So Australia's Rudd Government proclaims that some internet content is "simply not suitable in a civilised society".

Mmmm, smells of public communications consultant speak!

This latest Ruddism could possibly become broadest claim of the 21st Century thus far. Could thy Rudd-speak imply anything beyond banning child porn? Could it in fact imply that any website critical of Rudd and Ruddism be instantly labelled 'not Rudd suitable' and so excommunicated by his holiness?

Check out today's ABC news 'Greenlight for internet filter plans' 15th December 2009.

So when can I but my brown shirt and leather sash, Herr Rudd?

Das Goebbels speak is said to save our innocent children from harmful overseas sites which contain criminal content, including child sex abuse and sexual violence.

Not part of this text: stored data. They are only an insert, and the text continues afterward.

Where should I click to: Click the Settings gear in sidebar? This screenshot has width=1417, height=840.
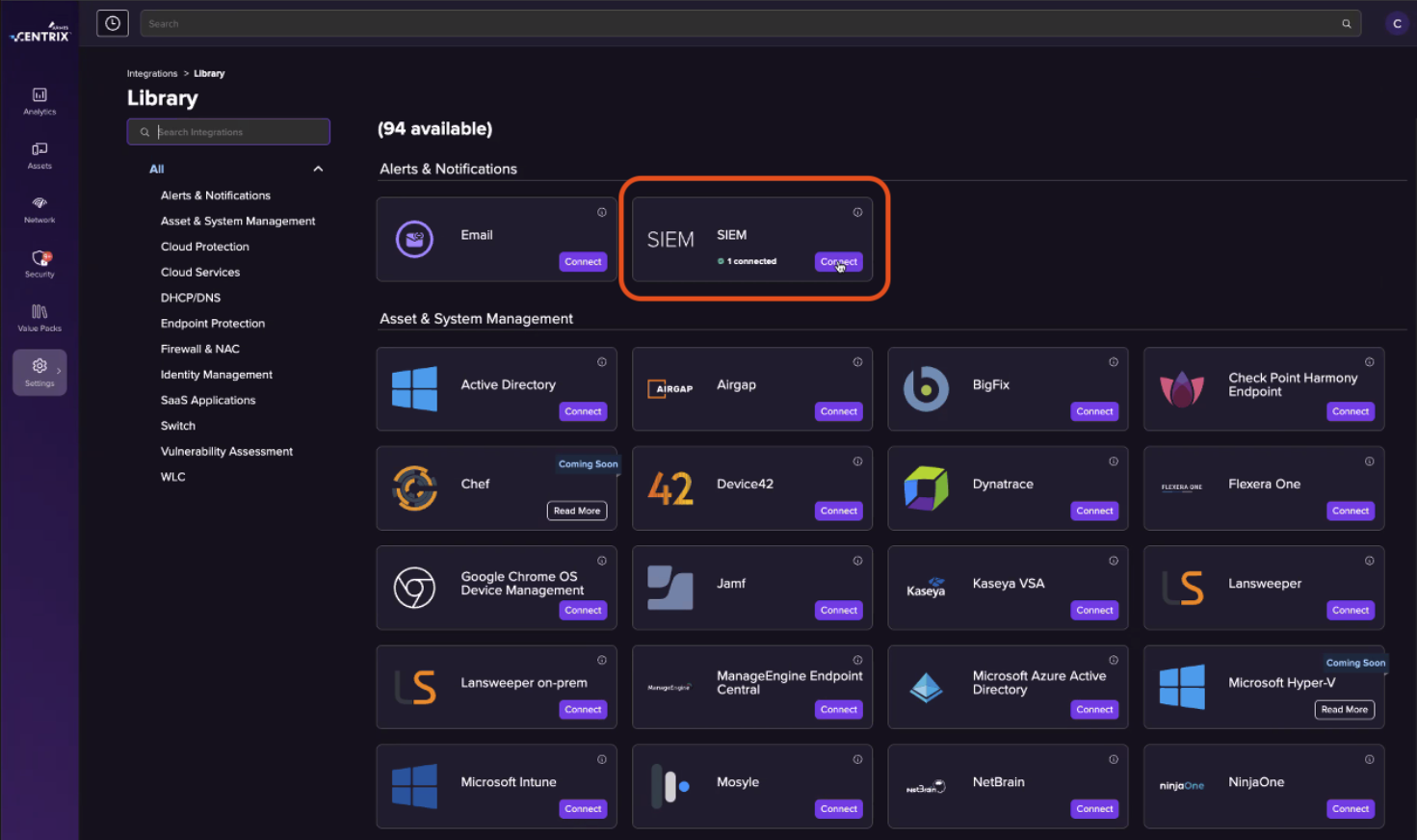coord(39,370)
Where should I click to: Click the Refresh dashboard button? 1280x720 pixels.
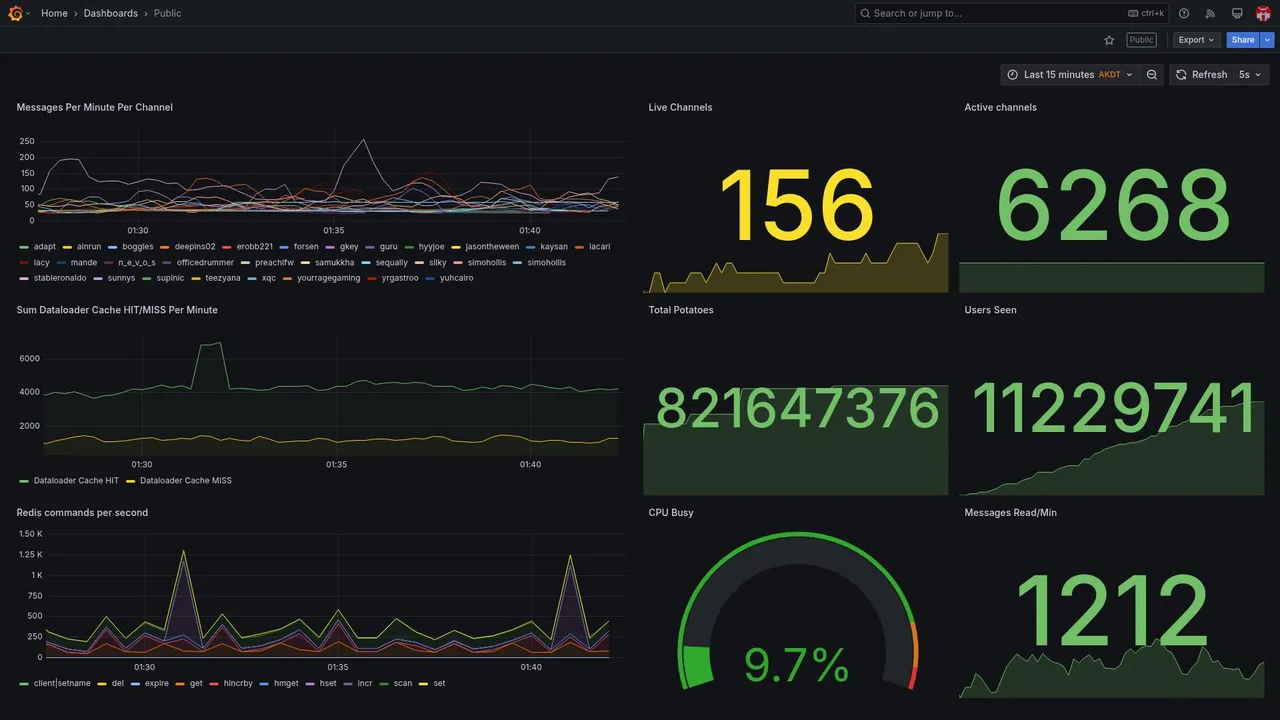pos(1201,75)
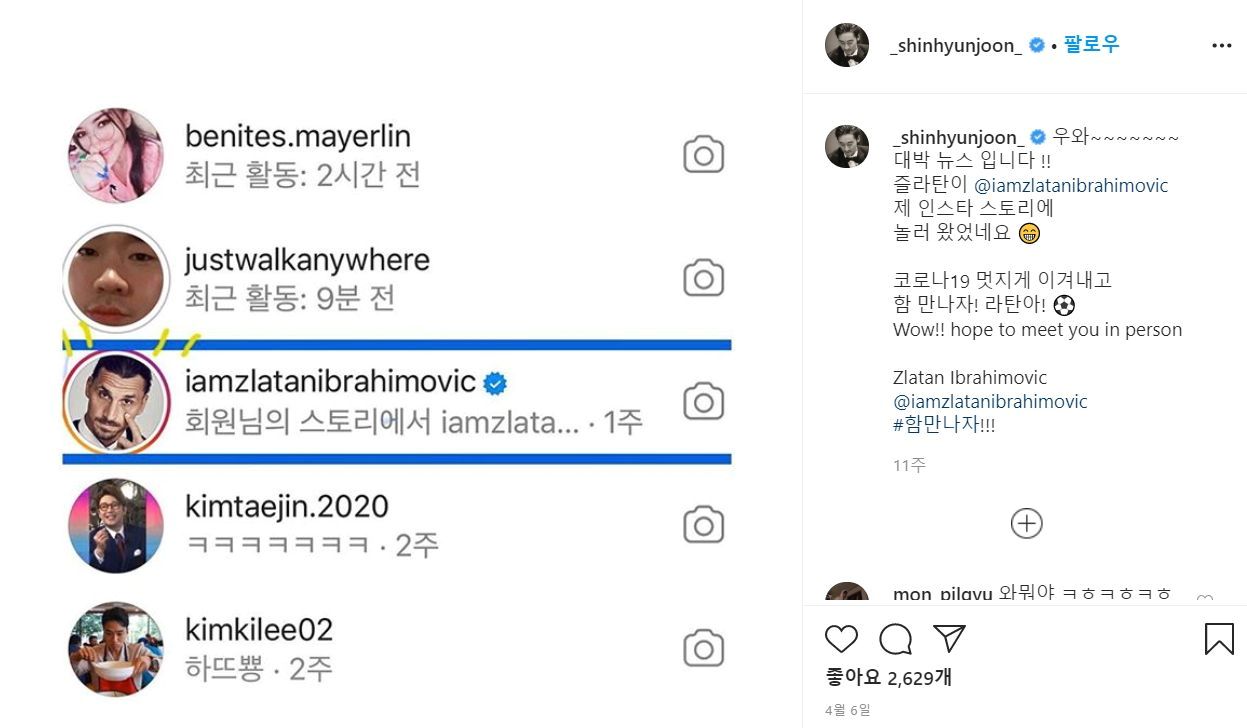
Task: View the 2,629 likes list
Action: [x=890, y=676]
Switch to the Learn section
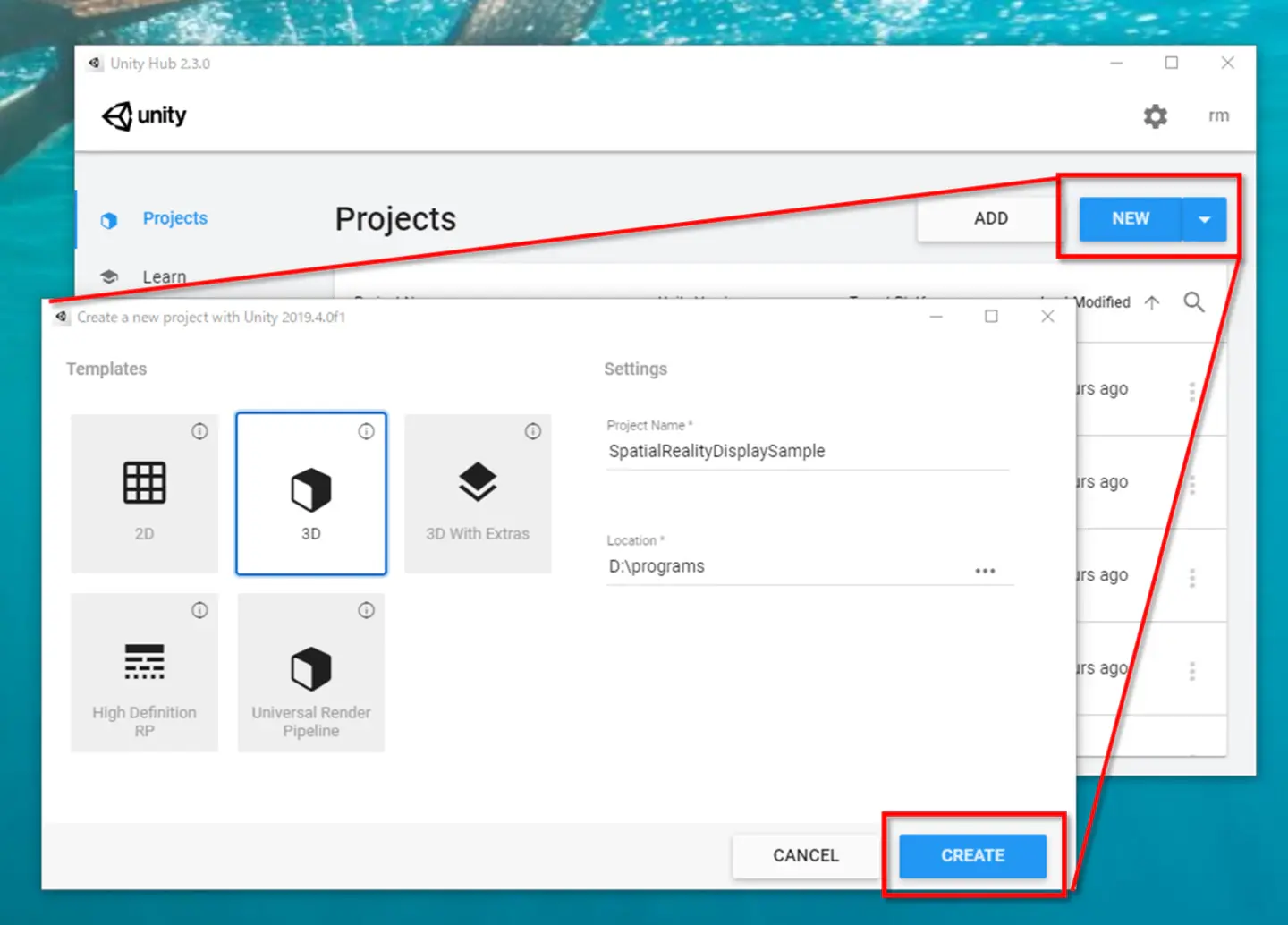Image resolution: width=1288 pixels, height=925 pixels. [x=164, y=276]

Sounds noble enough, but Rudd's censorship powers will be in their detail.
Is the Ruddnet being cast wide across a realm he fears he cannot otherwise control -the Internet and Blogosphere? Our Rudd is known for his clandestine flights to Afghanistan, but has he in the wee hours taken off to Fiji to get direct dictator advice on censorship from from neighbouring Josaia Voreqe Bainimarama or even Robert Mugabe?

Father Rudd is unprecedentedly stepping into the role of parental responsibility if people accept the spin that it is only about protecting children. To claim "the Government believes that parents want assistance to reduce the risk of children being exposed to such material" sounds no more than moralistic spin. But it could be read that parents have been found irresponsible and its time government took over parental responsibility!

Is Rudd capitialising on spin of noble child protection while extending Federal censorship to anyone online daring to criticise Rudd, Rudd Policy, Ruddnomics and any Ruddism? Are we about to witness unprecented government censorship on any opposition akin to what Howard and Bush did.

See also:"Greenlight for internet filter plans" of 15 Dec 09, Stop Internet Censorship! of 4 Dec 09.

What you can do: Attend an Anti-Internet Censorship meeting (see facebook). When: Monday 21 Dec 09, 7:30 PM; Where: Brisbane Square Library – Community Meeting Room

Image icon Internet Censorship.jpg13.59 KB


Thanks, Tigerquoll,

This may be the single most important political issue in the coming months.

If this gets through, then the abilitiy of ordinary people to use the Internet, to show up the lies of Governmen, the Corporate newsmedia, the suupposedly indempendent and, indeed, even much of the supposedly alternative media will be under threat.

As it happens, I phoned Brisbane's local ABC radio station and unusually, perhaps, because they are now in the summer break period, was able to say my piece this morning. I rang after a lot of toing and froing from callers about whether or not mandatory Internet filtering would achieve its claimed objective. Here's what I said from my own recollection (minus all the clumsiness that often occurs when I speak on the spur of the moment):

"The main question we need to consider here is whether or not any Government now in office in Australia can be trusted with these powers.

"If the answer is 'yes', then it would be appropriate to move forward to the technical discussion about whether or not Mandatory Internet Filtering can achieve its stated goals of blocking Child porn.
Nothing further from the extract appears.